Nueve de la noche. Escribo en un mini iPad sobre el mueble que reviste la heladerita del mini bar. Romero, el relator "caviar" del fútbol champagne, ronca a espasmos detrás mío. Quedó boca arriba y por momentos me sobresalta con ronquidos más guturales. Se tiró vestido y como cayó,quedó. Tiene buen humor, pero mañana cuando lea esto es probable que le moleste la imagen que estoy dando ahora de él. Por las dudas, dejo escrito algo más para calmarlo y prevenir cualquier malestar posible. Negrito, te digo todo en dos palabras. Gran tipo. Buen profesional. Buena gente. Tranquilo negrito. Era joda.

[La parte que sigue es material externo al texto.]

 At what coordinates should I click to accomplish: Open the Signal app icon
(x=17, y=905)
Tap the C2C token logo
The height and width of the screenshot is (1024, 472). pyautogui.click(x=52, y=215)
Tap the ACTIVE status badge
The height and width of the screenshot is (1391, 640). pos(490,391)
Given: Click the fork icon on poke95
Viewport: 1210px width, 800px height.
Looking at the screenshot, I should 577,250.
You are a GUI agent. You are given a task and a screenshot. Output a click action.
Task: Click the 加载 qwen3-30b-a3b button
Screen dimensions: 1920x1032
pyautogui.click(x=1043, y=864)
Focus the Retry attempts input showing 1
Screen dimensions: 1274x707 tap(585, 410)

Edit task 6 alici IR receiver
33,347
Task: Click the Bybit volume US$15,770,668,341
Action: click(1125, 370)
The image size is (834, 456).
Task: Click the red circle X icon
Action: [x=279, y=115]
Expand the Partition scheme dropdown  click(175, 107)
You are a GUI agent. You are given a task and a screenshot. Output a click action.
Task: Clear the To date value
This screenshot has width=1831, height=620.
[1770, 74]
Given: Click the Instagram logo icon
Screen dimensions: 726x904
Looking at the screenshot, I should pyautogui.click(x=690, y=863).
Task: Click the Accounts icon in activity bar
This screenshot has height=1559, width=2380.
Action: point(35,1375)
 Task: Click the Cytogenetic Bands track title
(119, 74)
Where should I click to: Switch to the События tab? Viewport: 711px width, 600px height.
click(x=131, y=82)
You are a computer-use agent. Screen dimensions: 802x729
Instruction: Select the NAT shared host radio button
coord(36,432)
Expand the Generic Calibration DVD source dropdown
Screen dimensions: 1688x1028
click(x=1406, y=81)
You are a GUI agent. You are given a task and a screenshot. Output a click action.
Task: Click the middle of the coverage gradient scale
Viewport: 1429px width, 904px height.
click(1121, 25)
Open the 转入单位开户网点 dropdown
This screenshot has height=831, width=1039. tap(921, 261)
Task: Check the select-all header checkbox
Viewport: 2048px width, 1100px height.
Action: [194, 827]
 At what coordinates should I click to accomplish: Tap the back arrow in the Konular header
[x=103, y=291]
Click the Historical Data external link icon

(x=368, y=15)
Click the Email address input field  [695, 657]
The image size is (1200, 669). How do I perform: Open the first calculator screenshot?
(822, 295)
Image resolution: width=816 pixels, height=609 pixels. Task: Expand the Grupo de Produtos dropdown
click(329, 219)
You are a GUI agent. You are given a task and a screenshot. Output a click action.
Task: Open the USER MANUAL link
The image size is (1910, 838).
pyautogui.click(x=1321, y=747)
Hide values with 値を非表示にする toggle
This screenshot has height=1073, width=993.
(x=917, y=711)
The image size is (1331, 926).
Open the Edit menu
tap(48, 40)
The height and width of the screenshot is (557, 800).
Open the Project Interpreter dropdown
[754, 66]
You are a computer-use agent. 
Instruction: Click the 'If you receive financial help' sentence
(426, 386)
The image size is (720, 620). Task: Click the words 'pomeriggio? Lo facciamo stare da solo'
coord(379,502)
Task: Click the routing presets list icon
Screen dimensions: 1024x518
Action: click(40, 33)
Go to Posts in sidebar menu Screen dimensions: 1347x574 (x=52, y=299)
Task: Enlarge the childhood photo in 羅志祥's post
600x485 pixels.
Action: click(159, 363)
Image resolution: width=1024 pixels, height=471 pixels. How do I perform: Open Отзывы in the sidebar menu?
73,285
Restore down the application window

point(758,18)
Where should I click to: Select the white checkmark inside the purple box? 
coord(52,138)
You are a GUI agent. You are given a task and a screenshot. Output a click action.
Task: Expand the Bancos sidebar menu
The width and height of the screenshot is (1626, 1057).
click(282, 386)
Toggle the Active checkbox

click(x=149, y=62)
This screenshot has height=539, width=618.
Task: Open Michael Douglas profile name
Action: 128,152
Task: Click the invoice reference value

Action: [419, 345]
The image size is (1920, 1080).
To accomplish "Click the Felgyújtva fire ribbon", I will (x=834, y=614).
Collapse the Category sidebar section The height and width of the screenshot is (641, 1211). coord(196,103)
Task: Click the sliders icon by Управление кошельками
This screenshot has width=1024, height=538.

Una bruta bola en llamas ciega el horizonte de un naranja intenso. Tiñe de reflejos rosados el gris oscuro, la tira de nubes bajas que no acaban de despejarse y el vidrio de la única ventana. La ropa mojada, lavada bajo la ducha y puesta a secar en el espacio de la contraventana, también se tiñe con la luz del ocaso. No hay edulcorante, ni mercaditos chinos, ni balcones en las ciudades dormitorio del conurbano de Moscú.
Tampoco hay lavandería, al menos en este hotel. Cinco mil habitaciones por piso y ni un puto lavarropas. Perdón, perdón, Putin, mala mía. Un ligero temblor, temor, me hace recordar que aquí está prohibido decir, ser, parecer, simular, bromear o atribuir esa específica preferencia sexual. Tanto a una persona como a un electrodoméstico. Prometo no hacerlo más mientras se jueguen los partidos de la Copa del Mundo de fútbol, con excepción de la final si es que la disputa ( ¡ dije "disputa" ji, ji) el equipo de mi país. Aunque no sé si creerme. Me conozco. No confío mucho en mi.
Porque, pongamos por caso que la palabra se vuelve imprescindible para el relato de "caviar" Romero y los comentarios de mi, de yo, " vodka", para la radio Nacional, " la radio de todos". Ejemplo. Conflicto habitual en el fútbol. Un jugador, un argentino cuando no, un Mascherano que nunca, de pronto se siente afectado por un fallo y alude con disgusto a cierto oficio o activad recreativa supuestamente pecaminosa de la madre de un referí. La ofensa provoca la reacción de la autoridad a tal punto de ordenar la expulsión del player. ¿Cómo podríamos consignar entonces en la crónica un insulto tan grosero sin faltar a la verdad de los hechos y sin subestimar a nuestro oyentes o lectores? ¿ ¿Se creerían ellos que el jugador solo ha dicho "¡qué cobras la p...que te parió!" Haga usted la prueba, señor. ¿Puede usted, encabritado, ofuscado, caliente como estaría ante un hipotético fallo de Naciones Unidas contrario a sus intereses en Crimea, gritarle a alguien, " ¡que carajo cobras, la pe punto punto punto que te parió!" ¿Comprende ahora, señor? No da ni aun con el "carajo", un agregado que hice para resaltar la contundencia del insulto.
Es que las palabras tienen vida propia, señor P....
Y no hay nada que pueda hacerse cuando las personas y las palabras se ponen de acuerdo y deciden vivir su propia vida.
El hotel no tiene lavandería. Las rubias de la recepción sonríen. Un par de rusos consultados dicen que sí hay. Al parecer es para allá, cruzando la autopista que corre al ras, con tres carriles de ida y vuelta. Allá es enfrente y atrás de una sucesión interminable de edificios de veinte pisos similares en colores pálidos y estilo moscovita. Funcionales, eficaces, productivos, sin balcones, sin macetas, sin flores. Rectángulos alzados, aglomerados, encadenados, tendidos hasta donde baja el sol. Las rubias de la recepción vuelven a sonreír. Ni con el traductor de Google nos entendemos. Vemos mañana temprano, dice el vasco Urtasun. Nos desalienta porque le atrae más la comida preparada, los fiambres , los quesos y el vodka del mercadito Gourmet. Y allá vamos, a cenar. La p...pienso, voy a engordar.